Saturday, October 06, 2007

The Roaring Lamb




My last blog entry was a teaser, wanting to see if I would get any bites/nibbles, and sure enough I did.
The following is a bit more insight to Father's unfailing hurting love for me, and us.

Maybe the extrication taking place in our lives, although meant to be liberating and freeing, will not come to pass without great anguish and suffering.
Think about it, even after becoming a 'Christian', our point of reference almost without any exceptions, is all based upon the outer man, aka, the natural man/woman.

If we were created by God who wants to become a Father to us, making known experientially His unconditional love and acceptance of us, how can we ever establish a secure identity based upon anything that revolves around performance based measuring up?

I want so badly to get a copy of a book, (its title alone grips me) called, 'Jesus Mean and Wild: The Unexpected Love of an Untameable God', by Mark Galli.

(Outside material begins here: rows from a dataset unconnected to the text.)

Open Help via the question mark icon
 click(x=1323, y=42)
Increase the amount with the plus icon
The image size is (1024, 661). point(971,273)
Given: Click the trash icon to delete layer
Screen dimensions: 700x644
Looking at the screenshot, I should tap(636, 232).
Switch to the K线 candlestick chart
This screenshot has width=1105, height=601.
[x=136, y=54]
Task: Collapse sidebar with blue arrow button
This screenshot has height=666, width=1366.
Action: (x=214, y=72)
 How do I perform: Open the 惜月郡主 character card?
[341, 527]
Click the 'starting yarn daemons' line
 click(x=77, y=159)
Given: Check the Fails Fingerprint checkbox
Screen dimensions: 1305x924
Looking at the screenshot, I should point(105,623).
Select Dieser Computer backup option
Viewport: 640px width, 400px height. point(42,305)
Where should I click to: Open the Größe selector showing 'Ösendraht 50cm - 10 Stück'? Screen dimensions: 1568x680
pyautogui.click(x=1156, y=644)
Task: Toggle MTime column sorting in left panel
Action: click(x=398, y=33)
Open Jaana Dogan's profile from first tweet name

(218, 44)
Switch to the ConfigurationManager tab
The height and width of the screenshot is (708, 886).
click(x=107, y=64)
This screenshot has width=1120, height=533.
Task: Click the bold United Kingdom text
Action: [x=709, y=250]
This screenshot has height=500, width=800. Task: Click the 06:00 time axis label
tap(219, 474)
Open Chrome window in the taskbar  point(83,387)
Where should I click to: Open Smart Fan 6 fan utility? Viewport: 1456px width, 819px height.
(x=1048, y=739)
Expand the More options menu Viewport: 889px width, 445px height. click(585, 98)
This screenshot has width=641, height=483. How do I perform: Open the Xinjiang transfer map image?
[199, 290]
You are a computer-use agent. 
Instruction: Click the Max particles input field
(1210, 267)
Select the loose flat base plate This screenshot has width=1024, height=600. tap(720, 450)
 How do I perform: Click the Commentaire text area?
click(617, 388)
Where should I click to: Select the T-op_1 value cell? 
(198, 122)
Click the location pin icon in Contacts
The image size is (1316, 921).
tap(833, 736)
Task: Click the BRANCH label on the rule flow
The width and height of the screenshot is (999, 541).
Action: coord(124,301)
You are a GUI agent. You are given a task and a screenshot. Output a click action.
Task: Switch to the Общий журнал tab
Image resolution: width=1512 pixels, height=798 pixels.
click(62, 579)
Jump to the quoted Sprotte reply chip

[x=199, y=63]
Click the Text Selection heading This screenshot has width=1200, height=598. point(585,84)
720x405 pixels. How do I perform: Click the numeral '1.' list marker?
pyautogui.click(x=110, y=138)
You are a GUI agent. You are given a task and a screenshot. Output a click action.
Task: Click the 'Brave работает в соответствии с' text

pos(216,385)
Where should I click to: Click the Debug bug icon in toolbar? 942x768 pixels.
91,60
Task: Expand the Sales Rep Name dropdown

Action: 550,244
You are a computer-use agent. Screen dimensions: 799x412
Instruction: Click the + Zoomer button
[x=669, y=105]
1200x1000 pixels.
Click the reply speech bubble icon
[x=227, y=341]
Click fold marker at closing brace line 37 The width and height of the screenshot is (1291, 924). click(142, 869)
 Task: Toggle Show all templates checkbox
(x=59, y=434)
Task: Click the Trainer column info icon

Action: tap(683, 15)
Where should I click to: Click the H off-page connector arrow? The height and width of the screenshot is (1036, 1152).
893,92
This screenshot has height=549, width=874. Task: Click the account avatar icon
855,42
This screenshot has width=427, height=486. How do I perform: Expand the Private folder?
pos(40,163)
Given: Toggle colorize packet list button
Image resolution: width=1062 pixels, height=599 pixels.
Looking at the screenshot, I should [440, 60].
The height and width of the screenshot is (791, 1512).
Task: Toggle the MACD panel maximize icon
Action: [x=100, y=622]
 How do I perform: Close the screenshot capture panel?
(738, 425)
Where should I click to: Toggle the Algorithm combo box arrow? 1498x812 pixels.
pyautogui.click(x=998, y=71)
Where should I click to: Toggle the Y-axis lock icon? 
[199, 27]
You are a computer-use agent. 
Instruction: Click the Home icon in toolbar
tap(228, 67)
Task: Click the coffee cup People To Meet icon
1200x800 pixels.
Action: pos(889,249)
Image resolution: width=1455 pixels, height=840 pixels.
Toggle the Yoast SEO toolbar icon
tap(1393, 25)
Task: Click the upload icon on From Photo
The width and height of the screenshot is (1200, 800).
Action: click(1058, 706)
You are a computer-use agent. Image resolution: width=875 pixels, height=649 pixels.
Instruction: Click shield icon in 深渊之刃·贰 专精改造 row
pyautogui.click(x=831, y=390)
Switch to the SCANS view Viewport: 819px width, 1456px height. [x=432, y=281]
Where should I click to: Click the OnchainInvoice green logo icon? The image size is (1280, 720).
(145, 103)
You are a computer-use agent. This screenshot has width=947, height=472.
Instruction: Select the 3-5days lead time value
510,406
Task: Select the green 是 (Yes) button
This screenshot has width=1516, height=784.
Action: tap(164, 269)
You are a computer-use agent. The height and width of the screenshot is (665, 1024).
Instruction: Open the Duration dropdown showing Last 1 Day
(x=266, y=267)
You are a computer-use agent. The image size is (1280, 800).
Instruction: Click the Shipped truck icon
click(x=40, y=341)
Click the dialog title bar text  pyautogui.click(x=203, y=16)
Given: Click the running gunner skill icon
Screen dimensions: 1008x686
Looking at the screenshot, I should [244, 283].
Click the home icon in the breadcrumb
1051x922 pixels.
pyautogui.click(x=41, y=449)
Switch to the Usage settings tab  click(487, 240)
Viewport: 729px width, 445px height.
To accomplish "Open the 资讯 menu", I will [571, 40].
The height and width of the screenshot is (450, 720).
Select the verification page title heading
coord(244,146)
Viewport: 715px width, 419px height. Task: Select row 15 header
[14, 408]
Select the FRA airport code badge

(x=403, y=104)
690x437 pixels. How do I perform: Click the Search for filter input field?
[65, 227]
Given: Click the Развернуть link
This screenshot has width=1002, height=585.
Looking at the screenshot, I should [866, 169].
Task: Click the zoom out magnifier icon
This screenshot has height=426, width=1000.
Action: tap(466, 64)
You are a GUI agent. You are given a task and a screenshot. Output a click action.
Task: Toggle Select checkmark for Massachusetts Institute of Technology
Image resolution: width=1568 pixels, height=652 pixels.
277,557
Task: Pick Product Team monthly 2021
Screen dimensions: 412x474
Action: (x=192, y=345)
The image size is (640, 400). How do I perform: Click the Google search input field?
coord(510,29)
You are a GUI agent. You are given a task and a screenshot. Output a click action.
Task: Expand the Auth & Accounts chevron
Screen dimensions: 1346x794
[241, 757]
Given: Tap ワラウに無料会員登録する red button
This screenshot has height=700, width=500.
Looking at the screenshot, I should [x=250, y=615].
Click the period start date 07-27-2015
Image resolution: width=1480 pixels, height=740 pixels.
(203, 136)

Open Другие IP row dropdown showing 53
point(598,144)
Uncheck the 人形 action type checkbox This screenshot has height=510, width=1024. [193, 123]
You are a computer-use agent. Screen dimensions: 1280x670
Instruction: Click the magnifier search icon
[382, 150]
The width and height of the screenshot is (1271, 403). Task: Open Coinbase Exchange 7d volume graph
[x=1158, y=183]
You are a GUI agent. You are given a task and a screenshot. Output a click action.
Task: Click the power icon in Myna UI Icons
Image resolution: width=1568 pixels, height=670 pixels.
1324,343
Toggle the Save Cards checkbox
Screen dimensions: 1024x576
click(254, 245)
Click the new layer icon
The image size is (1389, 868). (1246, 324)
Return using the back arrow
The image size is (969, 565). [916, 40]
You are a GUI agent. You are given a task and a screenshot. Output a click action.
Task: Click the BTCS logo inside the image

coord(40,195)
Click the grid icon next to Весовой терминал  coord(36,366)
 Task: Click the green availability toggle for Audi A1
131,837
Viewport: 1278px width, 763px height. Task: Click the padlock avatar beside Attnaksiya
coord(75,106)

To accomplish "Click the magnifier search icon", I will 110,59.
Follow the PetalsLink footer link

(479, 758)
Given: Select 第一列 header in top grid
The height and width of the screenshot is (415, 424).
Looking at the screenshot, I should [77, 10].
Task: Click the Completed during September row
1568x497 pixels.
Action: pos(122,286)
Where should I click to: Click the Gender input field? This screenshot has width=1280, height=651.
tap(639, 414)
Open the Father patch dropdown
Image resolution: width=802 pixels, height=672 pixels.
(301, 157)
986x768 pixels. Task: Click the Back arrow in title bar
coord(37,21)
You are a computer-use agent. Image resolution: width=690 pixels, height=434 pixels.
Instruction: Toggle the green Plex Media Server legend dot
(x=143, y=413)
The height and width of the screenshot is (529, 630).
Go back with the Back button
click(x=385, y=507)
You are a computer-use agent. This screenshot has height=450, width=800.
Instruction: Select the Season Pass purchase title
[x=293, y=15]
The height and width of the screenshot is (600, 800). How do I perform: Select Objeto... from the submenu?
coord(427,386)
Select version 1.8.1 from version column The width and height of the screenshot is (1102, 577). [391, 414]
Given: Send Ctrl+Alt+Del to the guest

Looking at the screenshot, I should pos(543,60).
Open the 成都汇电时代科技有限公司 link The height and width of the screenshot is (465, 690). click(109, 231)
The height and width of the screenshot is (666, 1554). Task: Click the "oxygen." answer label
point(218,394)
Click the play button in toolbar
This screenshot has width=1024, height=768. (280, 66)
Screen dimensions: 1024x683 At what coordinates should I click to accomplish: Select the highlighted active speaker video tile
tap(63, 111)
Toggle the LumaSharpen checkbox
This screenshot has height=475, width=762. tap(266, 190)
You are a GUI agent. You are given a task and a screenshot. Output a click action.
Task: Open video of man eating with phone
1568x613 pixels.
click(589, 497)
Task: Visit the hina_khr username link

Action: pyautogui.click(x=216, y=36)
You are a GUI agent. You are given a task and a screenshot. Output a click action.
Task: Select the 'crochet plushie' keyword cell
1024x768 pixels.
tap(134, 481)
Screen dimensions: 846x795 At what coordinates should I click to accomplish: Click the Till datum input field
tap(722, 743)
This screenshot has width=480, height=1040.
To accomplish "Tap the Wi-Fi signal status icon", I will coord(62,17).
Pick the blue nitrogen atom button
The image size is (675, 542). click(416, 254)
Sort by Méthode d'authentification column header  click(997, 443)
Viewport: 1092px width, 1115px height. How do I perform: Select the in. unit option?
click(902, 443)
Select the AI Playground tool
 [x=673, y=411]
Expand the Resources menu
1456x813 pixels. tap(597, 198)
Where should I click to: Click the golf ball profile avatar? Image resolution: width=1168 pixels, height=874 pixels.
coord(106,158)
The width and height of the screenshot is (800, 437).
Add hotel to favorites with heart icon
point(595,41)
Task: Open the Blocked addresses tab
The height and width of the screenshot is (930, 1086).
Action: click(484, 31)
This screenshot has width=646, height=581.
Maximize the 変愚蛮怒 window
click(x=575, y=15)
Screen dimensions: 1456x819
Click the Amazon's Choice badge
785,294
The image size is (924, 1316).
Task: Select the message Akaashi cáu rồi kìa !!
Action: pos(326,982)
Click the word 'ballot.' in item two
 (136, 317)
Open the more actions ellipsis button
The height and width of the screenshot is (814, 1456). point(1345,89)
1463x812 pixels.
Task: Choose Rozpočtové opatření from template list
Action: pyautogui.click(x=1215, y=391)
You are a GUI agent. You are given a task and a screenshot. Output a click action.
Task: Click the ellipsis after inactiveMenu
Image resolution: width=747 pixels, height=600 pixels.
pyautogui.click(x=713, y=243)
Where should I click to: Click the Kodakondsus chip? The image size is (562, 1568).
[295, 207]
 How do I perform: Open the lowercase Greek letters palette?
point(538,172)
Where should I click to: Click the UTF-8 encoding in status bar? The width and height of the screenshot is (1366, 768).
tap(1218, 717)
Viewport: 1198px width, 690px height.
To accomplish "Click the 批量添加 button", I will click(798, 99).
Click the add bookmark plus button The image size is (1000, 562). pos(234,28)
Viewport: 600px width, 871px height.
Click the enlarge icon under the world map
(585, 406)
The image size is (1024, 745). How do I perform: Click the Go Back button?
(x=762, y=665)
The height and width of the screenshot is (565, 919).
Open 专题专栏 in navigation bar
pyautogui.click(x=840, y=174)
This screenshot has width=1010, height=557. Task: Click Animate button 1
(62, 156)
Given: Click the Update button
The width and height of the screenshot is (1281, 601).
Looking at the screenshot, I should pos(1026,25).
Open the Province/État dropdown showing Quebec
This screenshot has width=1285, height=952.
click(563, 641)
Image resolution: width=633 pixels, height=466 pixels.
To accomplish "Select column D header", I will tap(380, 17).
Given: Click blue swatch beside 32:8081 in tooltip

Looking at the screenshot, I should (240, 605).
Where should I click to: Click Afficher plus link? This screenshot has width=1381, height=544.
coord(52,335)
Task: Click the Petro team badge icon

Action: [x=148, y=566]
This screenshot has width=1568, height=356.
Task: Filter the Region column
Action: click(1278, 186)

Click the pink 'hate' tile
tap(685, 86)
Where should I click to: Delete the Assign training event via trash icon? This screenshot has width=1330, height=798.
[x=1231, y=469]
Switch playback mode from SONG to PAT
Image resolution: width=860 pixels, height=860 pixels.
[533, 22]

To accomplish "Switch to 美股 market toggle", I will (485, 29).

Here is an excerpt: "This is what Jesus saw in the Pharisee’s of His day. They had God in a box of rituals, laws and explanations. There was no more to be unearthed, revealed, or discovered. Spiritual fulfillment that led to no questions, no new mystery and no new promise. Jesus rejects all this not just because of the hypocrisy or because of the lack of love, but because you lock people out of the kingdom of heaven."

I'm being stirred afresh in the midst of my Father's relentless bent on forming His Son in me, to look with a new sobriety at that which is more costly than fine gold, a grace and love I barely even know. But this gracious and loving Father is NOT sparing me from any pain in being able to truly know Him, and his heart.

I like this opening greeting from the author, 'God has a most painful plan for your life'!
How many have ever looked upon the Father's invitation into His family and purpose for our lives, prefaced with, 'I have a painful plan for your life'?

This is sweet, and bitter: "One characteristic of the postmodern Christian landscape is to neatly, almost hermetically, divide Bible according to how God interacts with the world. In the Old Testament they exclusively depict a God of wrath, judgment and vengeance in contrast to a New Testament portrait of a saccharin-sweet Jesus who never says an unkind word, never does an unkind thing and is never anything but "nice." The one thing all Christians seem to agree on is that Jesus was a pretty sweet guy who was meek as a lamb and harmless as a dove. However, the New Testament paints a picture far more complex than the current crop of Christians are inclined to accept. It is much easier to reduce Aslan to a tame lion and minimize the inconvenient passages that speak of a Jesus who was anything but nice."

I find the following quote from Jim Palmer, the brother and author of Divine Nobodies, and soon to be released, Wide Open Spaces says what I feel is so very much coming to birth in my own life, and it too is the direct result of the spiritual chemotherapy being lovingly applied to my soul!

"Then it all catastrophically caved in, and the inner suffering of that season of my life was like spiritual chemotherapy, killing off virtually all my religious pretense. Honestly, I wasn’t sure I was going to make it through that dark period, and part of me didn’t want to try. Dying seemed like a better option. Divine Nobodies essentially tells that part of my story, and the unlikely people God sent my way to process it. Another reason I am labeled "radical" is because so many religious people live in pretense and denial, and when you shed it and begin speaking honestly about your journey with God it shocks people. We’re all thinking it, but like we don’t actually say it.

The spiritual chemo during that period killed off the religious Jim, and gave me a new beginning place with God. At the end of my pretense were a slew of questions that pressed hard into matters that previously were not open for discussion. Each chapter of Wide Open Spaces delves into one of those questions. In seminary I constructed an air-tight Christian theology on paper, and had since grown accustomed to doing Christianity from my head or intellect. But the answers I was now seeking were not the sort that could be satisfied by another set of new and improved truth propositions. I was hungry to know God beyond paper and propositions, and experience him along the everyday paths of life and living. The answers I was seeking required living life with a new attentiveness to God, and an openness to new possibilities."